El dios negro, de rostro completamente oscuro, Tezcatlipoca, conocido como “El espejo que humea”, era arrogante, caprichoso y en tanto abusaba de los humanos al dar bienes y después arrebatarlos, sin el mayor reparo.
Él era dueño de todo lo material existente en el mundo, tenía cualidades mágicas que atemorizaban a quien se le pusiera en frente para retarlo. Con su espejo que humo emanaba, tenía el control de todas las posesiones de la gente.
Era despiadado y tremendamente temido por las personas, hacía matanzas por doquier sin distinción alguna. Un día llegó a lo que hoy conocemos como Puebla, ahí en las ciudades Cholólan, Atlixco, Izúcar y otros lares.
Todos los altepelt, es decir, las ciudades principales prehispánicas, lo adoraban. Así fue también en Tlaxcala y Michoacán. Fueron los tarascos, experimentados pescadores, quienes radicaron en el lugar de las siete cuevas, Chicomóztoc, los que desnudos del cuerpo, fortalecieron el alma para poblar las tierras.
La inspiración en Tezcatlipoca la principal motivación para ir en busca de tierras más prósperas, buscar la forma de crear vestimentas como el ayatl, un traje de manta de colores vivos que se complementaba con pelaje de conejo que anudaban a la altura de los hombros.

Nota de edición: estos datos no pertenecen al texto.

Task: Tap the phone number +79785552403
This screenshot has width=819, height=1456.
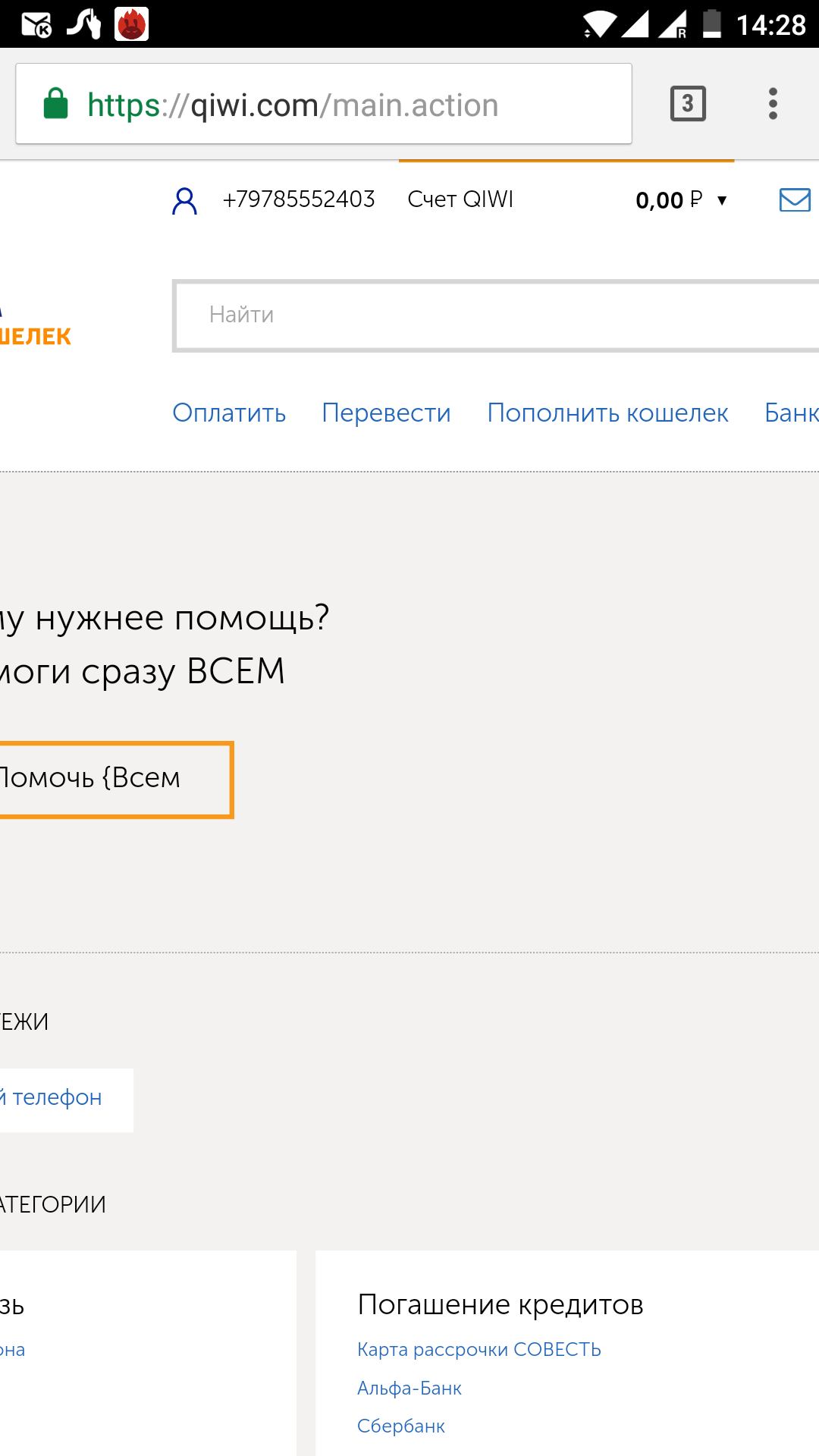Action: click(x=299, y=199)
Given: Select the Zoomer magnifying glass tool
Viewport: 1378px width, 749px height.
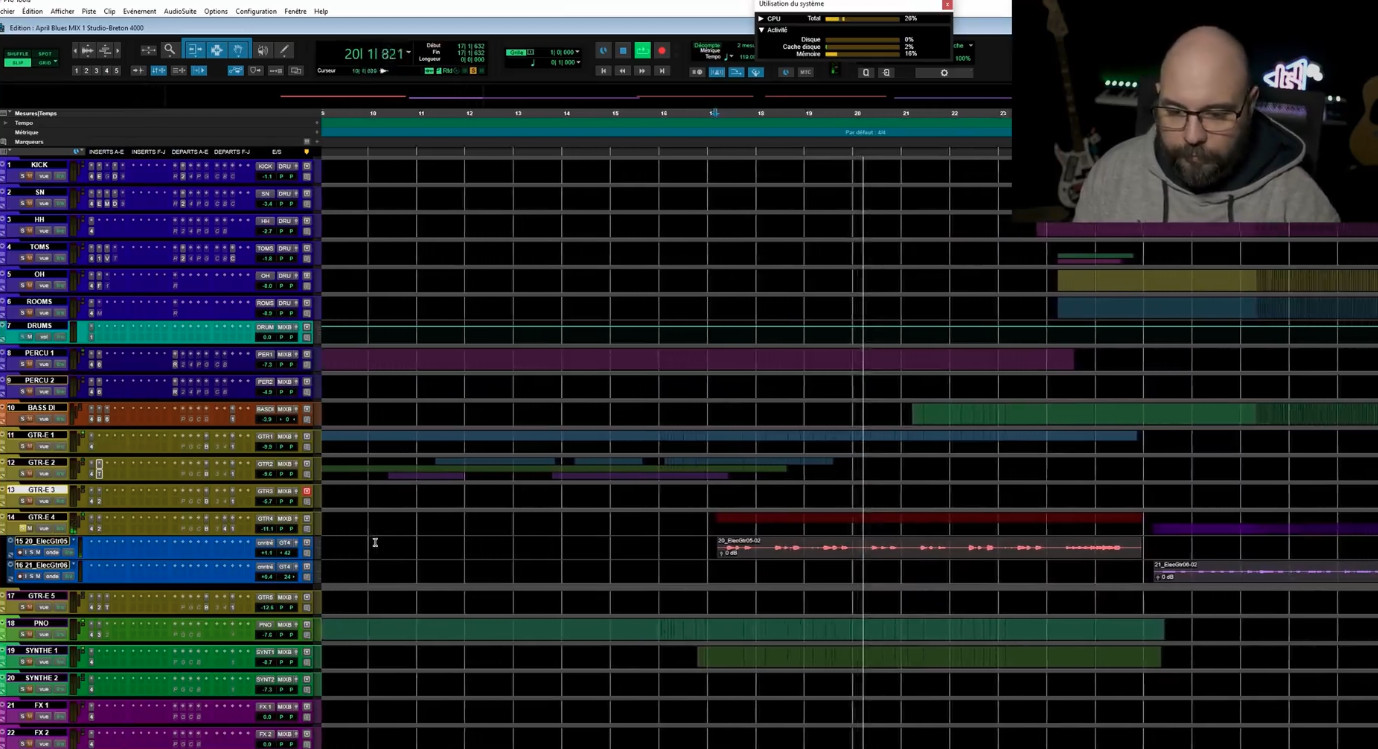Looking at the screenshot, I should click(169, 50).

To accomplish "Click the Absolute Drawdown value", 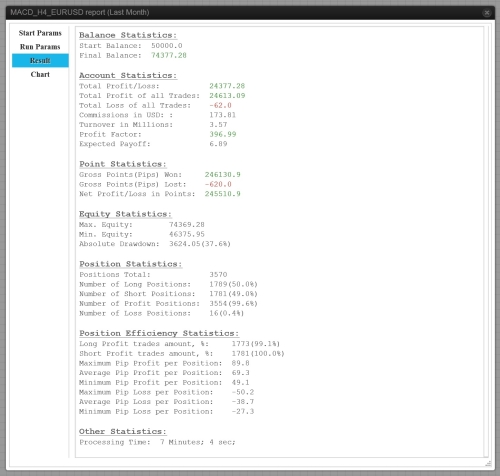I will [200, 244].
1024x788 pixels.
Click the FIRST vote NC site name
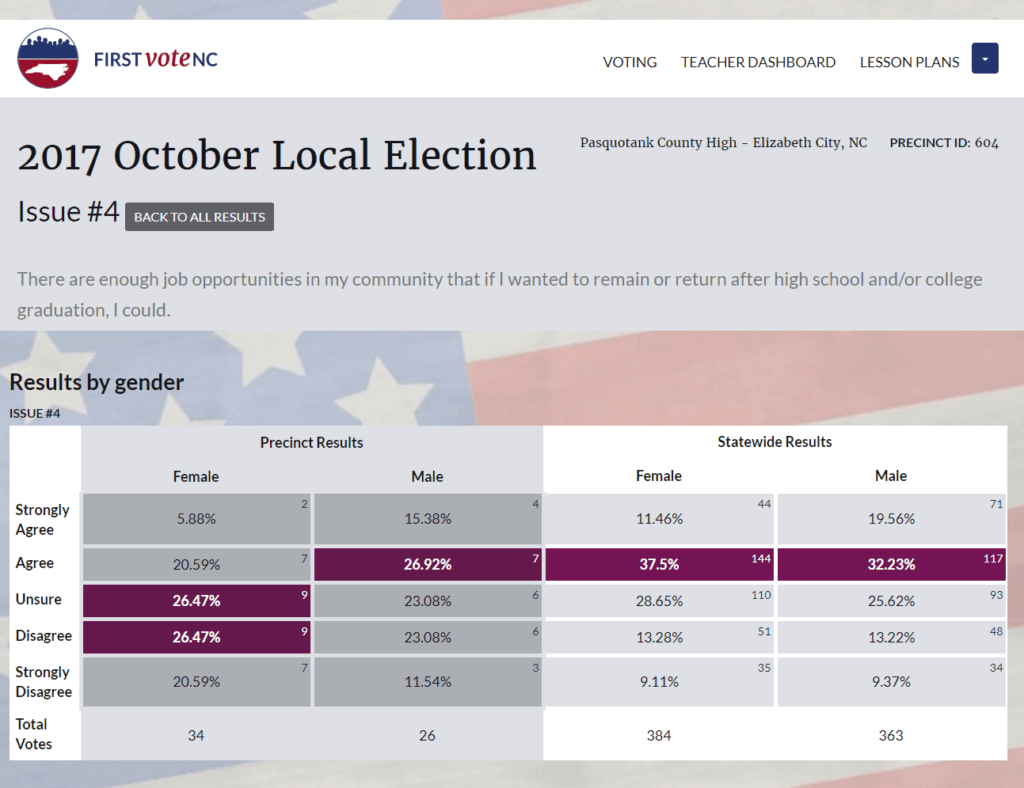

El legado de los Olmecas, la cultura madre, fue crucial, ya que estos conquistaron Cholólan tiempo atrás y sus vestigios sociales los tomaron de algún modo, los tarascos, de ahí comienza la descendencia prehispánica hacia gran parte de Mesoamérica y otros rincones de nuestro país. Fue entonces que las civilizaciones crecieron, las tribus se establecieron y tras el paso de los años, cada una de ellas fue forjando sus propias costumbres y siendo parte de una amplia cosmovisión que compartían, dando paso a un linaje de la raza de bronce que hoy es una herencia más del México antiguo.